Sim. Mesmo em local permitido, a ultrapassagem precisa ser segura.

Pode haver autuação junto com ultrapassagem proibida

Sim, se além de ultrapassar em local proibido o condutor também forçou passagem entre veículos em sentidos opostos.

É possível recorrer

Sim. A defesa pode discutir prova, enquadramento, descrição da conduta, existência de risco, local, horário e regularidade do auto.

Conclusão

A infração 579-70 é uma das mais perigosas do trânsito brasileiro. Ela ocorre quando o condutor, ao ultrapassar ou tentar ultrapassar, força passagem entre veículos que transitam em sentidos opostos e estão próximos de passar um pelo outro.

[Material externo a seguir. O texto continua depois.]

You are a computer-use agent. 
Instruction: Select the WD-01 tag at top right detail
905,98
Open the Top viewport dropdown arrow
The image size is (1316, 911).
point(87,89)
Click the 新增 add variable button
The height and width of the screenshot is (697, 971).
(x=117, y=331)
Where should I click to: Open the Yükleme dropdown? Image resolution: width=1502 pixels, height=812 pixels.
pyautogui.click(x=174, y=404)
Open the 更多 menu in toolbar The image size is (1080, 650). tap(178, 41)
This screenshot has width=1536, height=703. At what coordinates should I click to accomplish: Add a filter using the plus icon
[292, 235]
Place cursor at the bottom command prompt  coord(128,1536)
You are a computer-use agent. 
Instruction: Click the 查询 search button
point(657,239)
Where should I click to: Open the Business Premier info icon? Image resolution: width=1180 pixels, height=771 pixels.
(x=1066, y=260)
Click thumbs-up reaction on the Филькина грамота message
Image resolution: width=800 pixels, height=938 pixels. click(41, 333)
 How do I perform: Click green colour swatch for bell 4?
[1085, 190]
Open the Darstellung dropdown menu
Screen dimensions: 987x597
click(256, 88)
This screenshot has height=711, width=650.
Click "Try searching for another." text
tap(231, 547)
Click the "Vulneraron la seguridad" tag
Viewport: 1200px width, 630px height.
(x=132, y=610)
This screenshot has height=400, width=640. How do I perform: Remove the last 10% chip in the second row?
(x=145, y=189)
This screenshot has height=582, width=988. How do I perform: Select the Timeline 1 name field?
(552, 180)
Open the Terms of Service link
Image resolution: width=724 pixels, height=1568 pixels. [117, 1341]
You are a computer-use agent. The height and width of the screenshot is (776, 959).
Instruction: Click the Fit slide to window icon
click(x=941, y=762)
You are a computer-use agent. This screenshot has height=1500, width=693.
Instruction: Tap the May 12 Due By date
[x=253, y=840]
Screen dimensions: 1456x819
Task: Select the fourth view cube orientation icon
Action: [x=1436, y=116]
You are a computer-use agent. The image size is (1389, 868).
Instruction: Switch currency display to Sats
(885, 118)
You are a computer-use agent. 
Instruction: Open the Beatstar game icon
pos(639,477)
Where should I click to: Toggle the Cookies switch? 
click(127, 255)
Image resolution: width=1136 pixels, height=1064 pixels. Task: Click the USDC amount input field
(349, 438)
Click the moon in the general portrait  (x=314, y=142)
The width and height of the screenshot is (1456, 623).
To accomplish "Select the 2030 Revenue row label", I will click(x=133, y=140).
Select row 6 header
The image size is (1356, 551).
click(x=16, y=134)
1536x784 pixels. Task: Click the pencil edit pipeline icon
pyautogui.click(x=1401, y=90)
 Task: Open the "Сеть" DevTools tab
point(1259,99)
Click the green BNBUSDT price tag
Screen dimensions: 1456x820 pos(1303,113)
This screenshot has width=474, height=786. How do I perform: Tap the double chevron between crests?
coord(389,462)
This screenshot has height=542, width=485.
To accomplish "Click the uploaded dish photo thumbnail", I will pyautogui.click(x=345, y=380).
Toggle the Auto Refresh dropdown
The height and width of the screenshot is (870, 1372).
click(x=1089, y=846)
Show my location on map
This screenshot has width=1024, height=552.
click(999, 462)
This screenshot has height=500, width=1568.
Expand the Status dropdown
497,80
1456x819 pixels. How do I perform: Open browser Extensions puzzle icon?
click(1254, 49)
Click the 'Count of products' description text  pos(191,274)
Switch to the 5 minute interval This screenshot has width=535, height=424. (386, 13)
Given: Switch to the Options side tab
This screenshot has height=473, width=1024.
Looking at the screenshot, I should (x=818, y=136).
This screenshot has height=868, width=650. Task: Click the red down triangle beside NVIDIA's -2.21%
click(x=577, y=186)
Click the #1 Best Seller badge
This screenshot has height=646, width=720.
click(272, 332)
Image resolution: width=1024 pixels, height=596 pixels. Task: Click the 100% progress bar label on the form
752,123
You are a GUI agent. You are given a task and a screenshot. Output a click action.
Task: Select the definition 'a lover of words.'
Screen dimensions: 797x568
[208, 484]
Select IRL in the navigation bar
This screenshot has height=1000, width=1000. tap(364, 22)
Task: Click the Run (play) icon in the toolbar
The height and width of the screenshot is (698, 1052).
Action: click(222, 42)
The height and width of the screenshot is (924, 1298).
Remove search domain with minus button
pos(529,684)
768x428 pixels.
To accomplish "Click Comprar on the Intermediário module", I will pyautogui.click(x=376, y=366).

Prevista no art. 191 do CTB, é infração gravíssima, com multa multiplicada por dez, sete pontos na CNH e suspensão do direito de dirigir. A severidade da penalidade é compatível com o risco gerado, especialmente pela possibilidade de colisão frontal.

O ponto mais importante é entender que ultrapassar não depende apenas da sinalização permitir. O condutor deve ter certeza de que há espaço, tempo e visibilidade suficientes para concluir a manobra sem colocar ninguém em perigo.

Para fins de defesa, a análise deve verificar se houve efetivamente forçamento de passagem, se a prova demonstra a situação de risco, se o enquadramento foi correto e se o auto de infração descreve adequadamente a conduta.

No trânsito, nenhuma ultrapassagem vale o risco de uma colisão frontal. Respeitar a distância, aguardar o momento seguro e desistir da manobra quando houver dúvida são atitudes essenciais para preservar vidas.